# Sentiment Analyses using VADER on Twitter Data

Using the processed data saved from the Get Tweets notebook, here the VADER sentiment analyzer is used to get the compound
sentiment analyses for each tweet. This compound score is added to the Tweet json files and are stored in the Data/Analyzed
folder.

The mean sentiment is also stored as a json file in the Data folder.

In [3]:
import pandas as pd
import numpy as np
from nltk.sentiment.vader import SentimentIntensityAnalyzer as SIA
import nltk
from tqdm.notebook import tqdm
from collections import defaultdict
import json

nltk.download('vader_lexicon')

languages = {
                1: 'en',
                2: 'es',
                3: 'fr',
                4: 'de',
                5: 'nl',
                6: 'it',
            }

months = ['December', 'January', 'February', 'March', 'April', 'May']

[nltk_data] Downloading package vader_lexicon to C:\Users\Aiden
[nltk_data]     Williams\AppData\Roaming\nltk_data...
[nltk_data]   Package vader_lexicon is already up-to-date!


In the below cell we loop for each tweet text file and get the compound sentiment score.
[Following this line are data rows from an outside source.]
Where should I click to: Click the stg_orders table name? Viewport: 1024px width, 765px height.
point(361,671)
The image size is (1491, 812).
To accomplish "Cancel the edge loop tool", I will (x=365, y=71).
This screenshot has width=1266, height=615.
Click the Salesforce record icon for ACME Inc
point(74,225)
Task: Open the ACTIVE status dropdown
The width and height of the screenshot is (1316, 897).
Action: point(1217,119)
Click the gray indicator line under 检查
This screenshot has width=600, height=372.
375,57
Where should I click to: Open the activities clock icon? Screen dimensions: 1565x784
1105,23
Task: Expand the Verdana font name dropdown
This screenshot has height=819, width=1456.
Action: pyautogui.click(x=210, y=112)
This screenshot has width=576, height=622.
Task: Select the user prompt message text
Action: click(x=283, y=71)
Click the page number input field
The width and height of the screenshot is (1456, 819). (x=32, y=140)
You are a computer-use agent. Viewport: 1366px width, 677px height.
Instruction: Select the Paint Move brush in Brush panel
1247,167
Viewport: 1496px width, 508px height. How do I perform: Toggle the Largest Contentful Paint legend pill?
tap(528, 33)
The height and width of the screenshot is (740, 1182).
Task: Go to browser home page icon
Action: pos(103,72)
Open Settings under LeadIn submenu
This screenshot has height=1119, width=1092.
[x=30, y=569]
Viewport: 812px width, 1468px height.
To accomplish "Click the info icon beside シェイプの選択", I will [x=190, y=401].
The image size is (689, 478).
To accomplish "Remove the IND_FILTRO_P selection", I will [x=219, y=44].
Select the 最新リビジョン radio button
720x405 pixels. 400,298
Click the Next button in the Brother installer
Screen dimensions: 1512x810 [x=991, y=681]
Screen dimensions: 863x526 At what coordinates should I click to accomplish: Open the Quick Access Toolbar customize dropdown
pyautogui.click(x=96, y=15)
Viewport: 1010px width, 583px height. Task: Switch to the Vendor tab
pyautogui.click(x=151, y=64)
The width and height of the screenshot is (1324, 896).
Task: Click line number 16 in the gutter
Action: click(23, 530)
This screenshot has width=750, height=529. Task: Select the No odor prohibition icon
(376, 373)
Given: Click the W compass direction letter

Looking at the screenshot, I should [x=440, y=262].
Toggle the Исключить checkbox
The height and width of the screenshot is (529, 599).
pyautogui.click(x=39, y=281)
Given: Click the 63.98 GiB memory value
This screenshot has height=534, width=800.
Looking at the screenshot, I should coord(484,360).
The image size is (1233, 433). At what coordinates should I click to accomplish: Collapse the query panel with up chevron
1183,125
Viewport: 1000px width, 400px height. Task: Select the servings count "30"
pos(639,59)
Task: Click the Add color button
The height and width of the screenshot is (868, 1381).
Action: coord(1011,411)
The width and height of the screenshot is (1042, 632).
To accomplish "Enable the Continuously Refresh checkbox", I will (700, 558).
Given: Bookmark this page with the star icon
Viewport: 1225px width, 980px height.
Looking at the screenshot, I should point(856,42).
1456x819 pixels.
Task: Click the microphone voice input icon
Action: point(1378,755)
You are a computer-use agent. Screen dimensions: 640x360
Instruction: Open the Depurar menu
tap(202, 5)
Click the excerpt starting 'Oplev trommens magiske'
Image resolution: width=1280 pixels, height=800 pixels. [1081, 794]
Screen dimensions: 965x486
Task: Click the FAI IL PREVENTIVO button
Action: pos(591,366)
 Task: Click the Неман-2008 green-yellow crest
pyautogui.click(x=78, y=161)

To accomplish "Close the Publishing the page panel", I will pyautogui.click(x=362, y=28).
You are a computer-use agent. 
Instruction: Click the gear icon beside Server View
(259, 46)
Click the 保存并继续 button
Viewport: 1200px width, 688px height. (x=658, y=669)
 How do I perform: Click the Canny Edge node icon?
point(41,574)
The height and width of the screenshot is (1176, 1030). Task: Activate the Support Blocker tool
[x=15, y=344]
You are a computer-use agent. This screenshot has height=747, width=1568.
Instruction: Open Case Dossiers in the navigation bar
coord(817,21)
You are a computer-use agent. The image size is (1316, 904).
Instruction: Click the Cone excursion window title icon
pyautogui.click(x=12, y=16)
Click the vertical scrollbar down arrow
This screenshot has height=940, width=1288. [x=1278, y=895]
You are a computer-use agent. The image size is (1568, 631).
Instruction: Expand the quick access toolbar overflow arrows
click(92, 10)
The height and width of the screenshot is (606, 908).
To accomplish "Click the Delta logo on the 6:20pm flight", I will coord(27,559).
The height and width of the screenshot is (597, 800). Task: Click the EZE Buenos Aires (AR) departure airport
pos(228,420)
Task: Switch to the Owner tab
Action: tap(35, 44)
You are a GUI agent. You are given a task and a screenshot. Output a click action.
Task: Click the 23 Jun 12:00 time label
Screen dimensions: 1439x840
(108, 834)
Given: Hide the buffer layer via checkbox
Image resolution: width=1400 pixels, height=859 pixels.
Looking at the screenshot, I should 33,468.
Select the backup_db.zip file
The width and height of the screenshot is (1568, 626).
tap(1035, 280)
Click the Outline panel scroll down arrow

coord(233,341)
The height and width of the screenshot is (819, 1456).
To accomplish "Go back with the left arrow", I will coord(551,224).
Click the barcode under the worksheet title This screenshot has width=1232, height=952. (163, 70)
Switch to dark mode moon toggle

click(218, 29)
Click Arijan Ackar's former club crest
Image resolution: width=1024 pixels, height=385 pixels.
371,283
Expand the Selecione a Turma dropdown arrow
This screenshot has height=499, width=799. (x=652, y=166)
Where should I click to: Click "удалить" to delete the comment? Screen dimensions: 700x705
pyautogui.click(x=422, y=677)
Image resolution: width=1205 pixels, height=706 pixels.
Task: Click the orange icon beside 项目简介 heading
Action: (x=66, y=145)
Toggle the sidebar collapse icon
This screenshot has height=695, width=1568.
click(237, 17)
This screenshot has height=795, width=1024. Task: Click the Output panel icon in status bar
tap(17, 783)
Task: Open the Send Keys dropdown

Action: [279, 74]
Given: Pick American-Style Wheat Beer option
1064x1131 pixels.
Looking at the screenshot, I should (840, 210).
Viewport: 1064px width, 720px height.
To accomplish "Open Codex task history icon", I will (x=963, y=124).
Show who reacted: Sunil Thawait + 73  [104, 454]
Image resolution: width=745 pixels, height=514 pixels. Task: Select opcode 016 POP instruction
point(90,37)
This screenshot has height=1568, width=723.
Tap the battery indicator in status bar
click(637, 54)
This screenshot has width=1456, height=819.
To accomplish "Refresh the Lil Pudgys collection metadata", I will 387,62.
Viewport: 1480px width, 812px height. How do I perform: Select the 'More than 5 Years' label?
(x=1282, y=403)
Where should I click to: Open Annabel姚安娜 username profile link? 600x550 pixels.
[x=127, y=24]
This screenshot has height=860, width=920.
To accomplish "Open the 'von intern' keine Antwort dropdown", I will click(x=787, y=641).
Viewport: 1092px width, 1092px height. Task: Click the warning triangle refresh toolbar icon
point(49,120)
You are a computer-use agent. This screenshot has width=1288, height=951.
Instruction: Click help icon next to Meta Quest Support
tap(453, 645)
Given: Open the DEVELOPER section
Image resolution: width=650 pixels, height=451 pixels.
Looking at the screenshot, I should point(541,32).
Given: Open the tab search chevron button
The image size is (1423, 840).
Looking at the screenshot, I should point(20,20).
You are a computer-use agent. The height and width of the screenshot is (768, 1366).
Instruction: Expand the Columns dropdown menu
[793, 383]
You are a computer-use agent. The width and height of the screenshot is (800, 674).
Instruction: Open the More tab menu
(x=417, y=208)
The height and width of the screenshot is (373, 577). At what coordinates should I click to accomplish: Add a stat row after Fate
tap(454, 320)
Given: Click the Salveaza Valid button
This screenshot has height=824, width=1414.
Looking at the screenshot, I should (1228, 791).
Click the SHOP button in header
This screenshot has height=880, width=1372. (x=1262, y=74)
This extra feature is added to
the dataframe before being saved in the Data/Analyzed folder.

In [4]:
Language = defaultdict(lambda: [])
for month in tqdm(months):
    for day in [0, 1, 2, 3, 4]:
        for language in languages:
            path = 'Data/Text/' + str(month) + str(day) + languages[language] + '.json'
            tweetsP = pd.read_json(path).T
            results = []
            for text in tweetsP['text']:
                if isinstance(text, str):
                    pol_score = SIA().polarity_scores(text) # run analysis
                    pol_score['text'] = text # add headlines for viewing
                    results.append(pol_score)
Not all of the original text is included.